For sellers, the faster they sell their property, the sooner they can stop paying the mortgage and upkeep. This can be especially important if they have already purchased a new home and are carrying both mortgages for the time being.
Tips for keeping to a fast timeline
If you’re looking to close on a new home quickly, here are some tips to help keep things moving along.
- Get preapproved: Getting preapproved for a mortgage helps you define your budget and shows sellers that you’re serious and qualified to buy, which may help make your offer stand out. If you use the same lender for your official mortgage application, it may also help you close more quickly, because the lender will already have much of the information it needs to make a final lending decision.
- Find a trusted agent: Working with a local real estate agent you like and trust makes problems less likely — and easier to handle if you do run into them. And someone who knows the local market well can navigate the process with expertise.
- Find a trusted lender: Shop around in advance to find a mortgage lender that offers you the best rates and terms.
- Schedule a home inspection ASAP: The sooner you have the home inspected after going into contract, the sooner you can address any issues that might delay closing. The more time you have to negotiate repairs or credits with the seller, the better.

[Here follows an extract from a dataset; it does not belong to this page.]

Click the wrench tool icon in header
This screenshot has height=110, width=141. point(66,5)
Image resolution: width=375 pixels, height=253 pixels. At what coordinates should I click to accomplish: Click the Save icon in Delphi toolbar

- Keep an eye on your credit score: Be vigilant about your credit score until your close is complete, to ensure the lender has no reason to reassess your mortgage application. If possible, avoid changing jobs, getting married or divorced, or making any other big life changes too — these can affect your creditworthiness and might make your lender reconsider, which can lead to delays (or worse).
It is technically possible to close on a home in 30 days, or even less, particularly if you are paying all-cash rather than getting a mortgage or dealing with a homebuying company or iBuyer. But in general, according to data from ICE Mortgage Technology it takes about 44 days to close on a home.
Closing on a home late in the month is useful, because it can help reduce your closing costs by limiting the amount of prepaid interest you have to pay at closing. Season is another consideration, according to Tyler Forte, co-founder and CEO of Felix Homes in Nashville. In general, he says, the housing market is slower in the winter. “Lenders and real estate professionals are less busy during this season, so the closing process does not take as much time.”
The average length of time to close on a home varies, but recent data from ICE Mortgage Technology shows that it takes about 44 days. If you add the 20 days it typically takes for a home to go into contract, per the National Association of Realtors, the total is approximately two months from listing to closing.